Pairing: K2
Rating: K+


Overhead, the leaves from the maple tree blotched out the sky with tiny patches of orange, yellow, and red that made it seem like the tree was on fire. Like the sky itself, so crisp and blue with August, had been turned into an inferno of cold fire.

Crimson and violet tulips, with the occasionally white lily, sprung up in sweet little bouquets, adding not only more beauty but the faint perfume of their mixed scents. Tamed ferns, clipped back to a comfortable length, circled the base of the maple and lead down, like some leafy wall, to a cooing creek.

A zephyr played around, as alive as any air jinni from some imagined myth, and it wove its mischievous fingers through Kyle's soft auburn curls, ruffling them like Kenny had a tendency to do.

All of it seemed too perfect for reality. The colors too red or green or violet; even the crystal-clear waters of the creek were so sharp that it shone with a color Kyle couldn't name. The land felt too soft underneath him, the moss more like pillows than a spongy plant. Everything was too. . .amazing. Wonderful. Meticulously pristine.

Something, like the teasing jinni, that had to be imagined up.

And Kyle had no trouble believing it, not for one hesitating second, that he was just daydreaming this pretty place up. That it all was a side effect of his overactive mind.
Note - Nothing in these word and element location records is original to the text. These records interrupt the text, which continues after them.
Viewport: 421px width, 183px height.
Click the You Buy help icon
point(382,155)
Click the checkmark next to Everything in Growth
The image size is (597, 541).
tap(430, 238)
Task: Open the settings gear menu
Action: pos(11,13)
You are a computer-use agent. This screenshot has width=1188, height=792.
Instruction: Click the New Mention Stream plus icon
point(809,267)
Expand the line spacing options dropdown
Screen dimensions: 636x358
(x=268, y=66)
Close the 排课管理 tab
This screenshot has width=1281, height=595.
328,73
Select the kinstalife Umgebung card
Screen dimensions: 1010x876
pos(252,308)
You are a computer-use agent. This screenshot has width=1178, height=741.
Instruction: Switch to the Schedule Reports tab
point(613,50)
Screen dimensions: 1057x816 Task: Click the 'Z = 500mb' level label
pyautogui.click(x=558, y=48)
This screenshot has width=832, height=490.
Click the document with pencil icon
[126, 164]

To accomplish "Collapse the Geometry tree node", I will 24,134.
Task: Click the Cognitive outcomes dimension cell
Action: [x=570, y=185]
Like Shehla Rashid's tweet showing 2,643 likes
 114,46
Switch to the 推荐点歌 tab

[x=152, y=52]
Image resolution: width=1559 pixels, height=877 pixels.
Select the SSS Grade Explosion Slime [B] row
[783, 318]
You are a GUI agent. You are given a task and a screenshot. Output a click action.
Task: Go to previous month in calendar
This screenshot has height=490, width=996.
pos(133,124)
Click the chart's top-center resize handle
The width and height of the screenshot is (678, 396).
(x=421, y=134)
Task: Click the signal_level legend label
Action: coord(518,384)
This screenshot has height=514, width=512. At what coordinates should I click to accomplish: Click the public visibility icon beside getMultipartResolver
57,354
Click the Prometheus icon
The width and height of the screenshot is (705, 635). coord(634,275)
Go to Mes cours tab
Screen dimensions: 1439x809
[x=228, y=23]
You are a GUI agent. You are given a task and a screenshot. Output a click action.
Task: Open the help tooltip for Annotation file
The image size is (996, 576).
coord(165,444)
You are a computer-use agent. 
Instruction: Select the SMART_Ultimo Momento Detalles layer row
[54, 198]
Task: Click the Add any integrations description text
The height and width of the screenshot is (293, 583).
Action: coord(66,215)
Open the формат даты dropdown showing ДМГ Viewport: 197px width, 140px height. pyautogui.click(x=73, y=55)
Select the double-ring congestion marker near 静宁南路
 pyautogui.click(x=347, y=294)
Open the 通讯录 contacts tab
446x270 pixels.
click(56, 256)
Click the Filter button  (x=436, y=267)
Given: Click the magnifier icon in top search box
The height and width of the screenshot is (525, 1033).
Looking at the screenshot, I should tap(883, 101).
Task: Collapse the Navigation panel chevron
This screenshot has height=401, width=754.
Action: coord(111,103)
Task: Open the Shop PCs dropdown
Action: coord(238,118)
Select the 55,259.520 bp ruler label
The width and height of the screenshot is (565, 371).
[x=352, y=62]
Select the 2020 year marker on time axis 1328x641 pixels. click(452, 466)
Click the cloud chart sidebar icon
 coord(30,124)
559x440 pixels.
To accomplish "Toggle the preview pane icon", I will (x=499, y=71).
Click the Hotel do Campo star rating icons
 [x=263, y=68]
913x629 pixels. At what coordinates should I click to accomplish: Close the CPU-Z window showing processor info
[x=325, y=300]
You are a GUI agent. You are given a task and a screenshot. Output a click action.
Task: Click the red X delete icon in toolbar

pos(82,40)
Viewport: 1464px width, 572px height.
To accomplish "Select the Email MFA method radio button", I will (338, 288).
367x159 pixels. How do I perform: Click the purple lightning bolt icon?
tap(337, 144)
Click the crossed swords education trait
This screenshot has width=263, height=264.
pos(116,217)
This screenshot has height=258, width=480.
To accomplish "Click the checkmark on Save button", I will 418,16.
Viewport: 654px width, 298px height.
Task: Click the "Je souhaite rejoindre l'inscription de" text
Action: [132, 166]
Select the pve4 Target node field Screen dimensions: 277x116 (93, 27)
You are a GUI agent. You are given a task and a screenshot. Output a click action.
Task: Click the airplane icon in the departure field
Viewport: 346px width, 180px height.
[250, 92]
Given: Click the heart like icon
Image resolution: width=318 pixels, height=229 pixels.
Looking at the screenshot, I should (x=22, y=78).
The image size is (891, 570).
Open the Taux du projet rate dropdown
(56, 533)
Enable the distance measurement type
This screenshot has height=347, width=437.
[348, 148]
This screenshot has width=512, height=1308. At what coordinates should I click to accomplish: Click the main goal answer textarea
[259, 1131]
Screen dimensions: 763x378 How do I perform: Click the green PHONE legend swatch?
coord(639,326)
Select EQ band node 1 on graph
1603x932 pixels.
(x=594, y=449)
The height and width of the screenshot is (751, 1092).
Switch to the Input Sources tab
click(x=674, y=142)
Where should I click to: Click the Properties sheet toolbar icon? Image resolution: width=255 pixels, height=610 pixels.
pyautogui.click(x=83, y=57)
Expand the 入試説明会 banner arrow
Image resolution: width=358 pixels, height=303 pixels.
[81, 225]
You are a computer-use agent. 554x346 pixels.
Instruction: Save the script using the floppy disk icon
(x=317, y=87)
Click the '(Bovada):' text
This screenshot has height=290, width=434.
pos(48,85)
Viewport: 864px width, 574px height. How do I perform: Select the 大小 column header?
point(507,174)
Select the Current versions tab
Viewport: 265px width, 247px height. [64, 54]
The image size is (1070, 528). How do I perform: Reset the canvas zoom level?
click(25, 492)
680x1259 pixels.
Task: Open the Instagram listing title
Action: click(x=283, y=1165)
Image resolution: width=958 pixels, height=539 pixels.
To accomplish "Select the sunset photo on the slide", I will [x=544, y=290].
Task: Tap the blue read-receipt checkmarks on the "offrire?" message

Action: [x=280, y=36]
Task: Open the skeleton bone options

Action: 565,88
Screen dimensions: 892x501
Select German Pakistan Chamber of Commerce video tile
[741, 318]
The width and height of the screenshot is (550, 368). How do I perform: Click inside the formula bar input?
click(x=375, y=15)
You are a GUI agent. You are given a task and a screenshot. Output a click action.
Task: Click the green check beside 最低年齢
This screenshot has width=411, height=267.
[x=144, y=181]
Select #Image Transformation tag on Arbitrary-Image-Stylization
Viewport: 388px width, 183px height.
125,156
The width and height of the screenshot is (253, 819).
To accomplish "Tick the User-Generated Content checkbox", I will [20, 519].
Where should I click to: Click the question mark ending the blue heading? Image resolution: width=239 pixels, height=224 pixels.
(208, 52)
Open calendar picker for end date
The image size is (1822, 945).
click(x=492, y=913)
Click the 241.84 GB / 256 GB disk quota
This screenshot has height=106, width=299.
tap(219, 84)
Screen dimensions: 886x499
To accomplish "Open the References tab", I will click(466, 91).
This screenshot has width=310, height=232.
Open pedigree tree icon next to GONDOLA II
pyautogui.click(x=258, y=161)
Until he heard thunder roll in the distance, disturbing the perfection of this place.

Then he noticed that it wasn't as perfect as he thought. It wasn't as bright or comfortable (his legs were numb from sitting) or gorgeous. He noticed, with a shock, the headstone looming in front of him like a rift of imperfection in his perfect little world.

The nice, pleasant-fake-serine that had settled over him, vanished. He was in the cemetery. Sitting in front of Kenny's grave, still dressed up in his black slacks and black over jacket from the funeral the day before. And the day-old anguish washed over him again, so strong he had to shut his eyes and wish, wish, wish all over again that Kenny's death had just been a part of that goddamn over imagination too.